The types and quantities of performance additives used in combination with the instant disclosure in lubricant compositions are not limited by the examples shown herein as illustrations.

Viscosity Improvers

Viscosity improvers (also known as Viscosity Index modifiers, and VI improvers) increase the viscosity of the oil composition at elevated temperatures which increases film thickness, while having limited effect on viscosity at low temperatures.

Suitable viscosity improvers include high molecular weight hydrocarbons, polyesters and viscosity index improver dispersants that function as both a viscosity index improver and a dispersant. Typical molecular weights of these polymers are between 10,000 to 1,000,000, more typically 20,000 to 500,000, and even more typically between 50,000 and 200,000.

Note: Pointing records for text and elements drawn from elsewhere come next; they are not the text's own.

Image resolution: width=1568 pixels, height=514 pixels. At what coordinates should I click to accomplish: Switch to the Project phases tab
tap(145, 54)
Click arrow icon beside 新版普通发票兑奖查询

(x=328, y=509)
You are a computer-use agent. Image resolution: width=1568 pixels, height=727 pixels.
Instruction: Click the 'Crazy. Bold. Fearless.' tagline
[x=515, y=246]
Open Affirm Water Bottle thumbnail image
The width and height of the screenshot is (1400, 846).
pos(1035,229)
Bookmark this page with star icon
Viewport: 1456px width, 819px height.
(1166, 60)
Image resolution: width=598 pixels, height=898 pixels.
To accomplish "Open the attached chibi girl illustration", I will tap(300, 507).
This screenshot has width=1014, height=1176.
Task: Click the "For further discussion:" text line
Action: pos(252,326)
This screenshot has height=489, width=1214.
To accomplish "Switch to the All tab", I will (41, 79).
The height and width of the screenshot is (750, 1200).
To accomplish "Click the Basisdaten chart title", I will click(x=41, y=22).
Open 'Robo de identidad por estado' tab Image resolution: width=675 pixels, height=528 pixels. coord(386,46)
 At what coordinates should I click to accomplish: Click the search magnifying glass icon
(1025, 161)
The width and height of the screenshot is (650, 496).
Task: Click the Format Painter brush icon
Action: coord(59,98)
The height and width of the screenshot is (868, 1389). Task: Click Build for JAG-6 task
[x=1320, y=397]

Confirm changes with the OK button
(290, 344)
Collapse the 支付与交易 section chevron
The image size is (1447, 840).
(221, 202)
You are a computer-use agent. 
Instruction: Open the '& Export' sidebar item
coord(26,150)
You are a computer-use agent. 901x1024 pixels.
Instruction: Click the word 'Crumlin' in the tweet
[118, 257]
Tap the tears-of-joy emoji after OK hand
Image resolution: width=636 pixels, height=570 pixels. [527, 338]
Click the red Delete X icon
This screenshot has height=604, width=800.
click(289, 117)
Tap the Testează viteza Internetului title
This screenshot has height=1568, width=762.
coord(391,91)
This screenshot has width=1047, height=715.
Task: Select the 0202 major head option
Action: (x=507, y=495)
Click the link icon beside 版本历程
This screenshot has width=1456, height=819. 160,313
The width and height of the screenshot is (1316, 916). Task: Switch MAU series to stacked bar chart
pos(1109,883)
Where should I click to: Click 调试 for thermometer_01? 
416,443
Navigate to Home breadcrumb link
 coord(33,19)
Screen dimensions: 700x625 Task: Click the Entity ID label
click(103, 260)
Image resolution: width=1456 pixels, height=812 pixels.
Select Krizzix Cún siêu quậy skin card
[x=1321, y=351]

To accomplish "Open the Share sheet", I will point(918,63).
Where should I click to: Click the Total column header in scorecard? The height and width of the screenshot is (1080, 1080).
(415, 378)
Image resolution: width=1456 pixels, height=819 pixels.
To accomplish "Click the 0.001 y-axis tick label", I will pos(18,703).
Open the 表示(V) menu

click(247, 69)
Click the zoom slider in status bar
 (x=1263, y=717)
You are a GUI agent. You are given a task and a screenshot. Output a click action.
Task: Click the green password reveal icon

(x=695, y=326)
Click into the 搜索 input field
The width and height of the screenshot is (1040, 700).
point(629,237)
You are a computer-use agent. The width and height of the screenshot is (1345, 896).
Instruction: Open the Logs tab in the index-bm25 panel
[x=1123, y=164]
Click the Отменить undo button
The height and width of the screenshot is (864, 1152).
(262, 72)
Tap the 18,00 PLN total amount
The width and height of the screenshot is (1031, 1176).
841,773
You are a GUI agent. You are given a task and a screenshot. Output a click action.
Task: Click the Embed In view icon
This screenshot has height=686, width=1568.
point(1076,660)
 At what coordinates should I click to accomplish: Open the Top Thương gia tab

Examples of suitable viscosity improvers are polymers and copolymers of methacrylate, butadiene, olefins, or alkylated styrenes. Polyisobutylene is a commonly used viscosity index improver. Another suitable viscosity index improver is polymethacrylate (copolymers of various chain length alkyl methacrylates, for example), some formulations of which also serve as pour point depressants. Other suitable viscosity index improvers include copolymers of ethylene and propylene, hydrogenated block copolymers of styrene and isoprene, and polyacrylates (copolymers of various chain length acrylates, for example). Specific examples include styrene-isoprene or styrene-butadiene based polymers of 50,000 to 200,000 molecular weight.

The amount of viscosity modifier may range from zero to 8 wt %, preferably zero to 4 wt %, more preferably zero to 2 wt % based on active ingredient and depending on the specific viscosity modifier used.

Antioxidants

Typical antioxidant include phenolic antioxidants, aminic antioxidants and oil-soluble copper complexes.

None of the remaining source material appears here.